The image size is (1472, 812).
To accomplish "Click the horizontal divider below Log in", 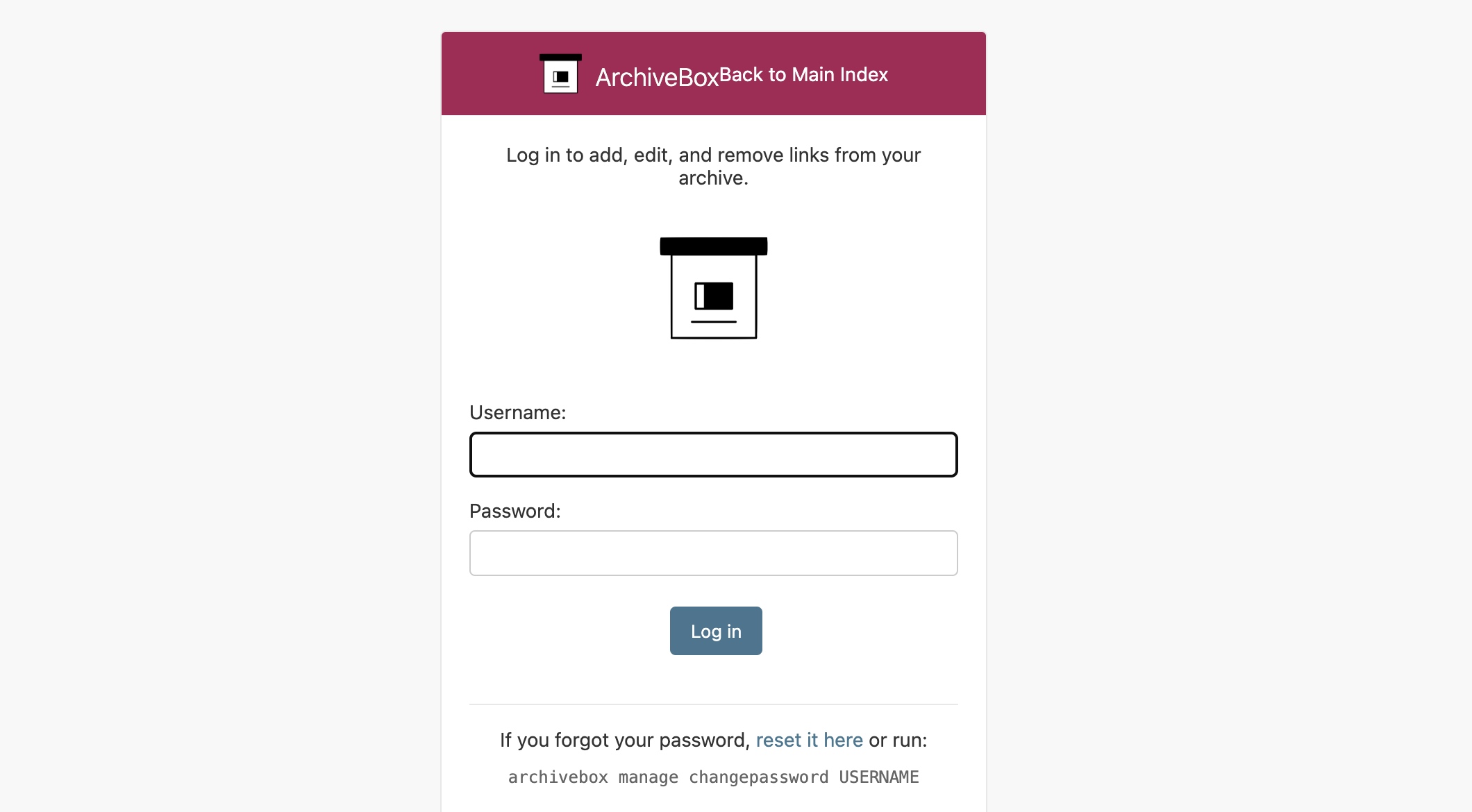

·····

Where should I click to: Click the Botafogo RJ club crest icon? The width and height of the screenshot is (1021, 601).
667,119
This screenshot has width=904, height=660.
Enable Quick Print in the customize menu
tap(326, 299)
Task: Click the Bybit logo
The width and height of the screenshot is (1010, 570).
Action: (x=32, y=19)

·····

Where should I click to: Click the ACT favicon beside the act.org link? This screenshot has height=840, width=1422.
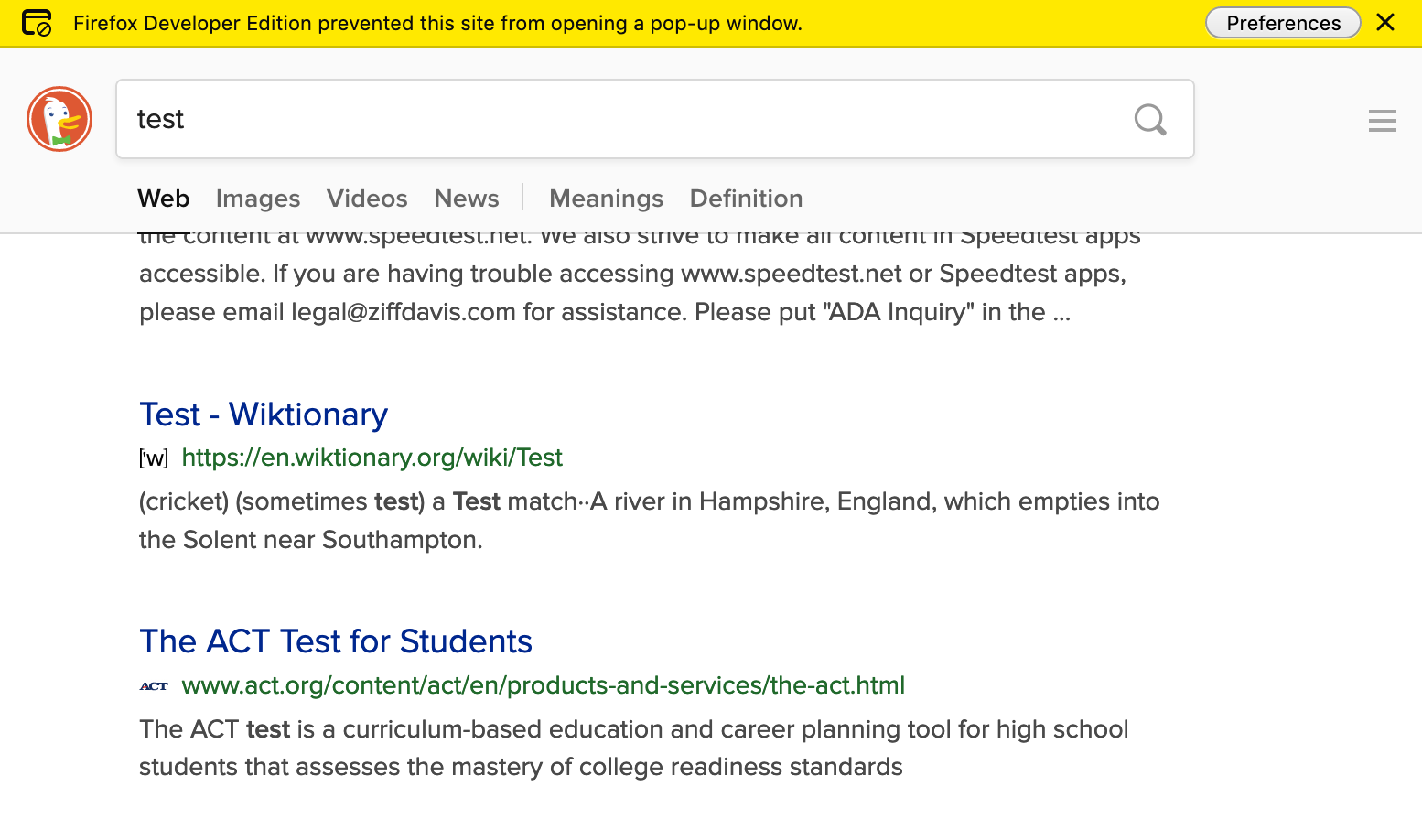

·····

> _INSTRUCTIONS FOR THE TASK_
While skipping the pictures, transcribe the data above from the line showing "The image size is (1472, 812)." through the line showing "the horizontal divider", exactly and with both ends.

> _RESULT FOR THIS EXERCISE_
The image size is (1472, 812).
To accomplish "Click the horizontal divider below Log in", 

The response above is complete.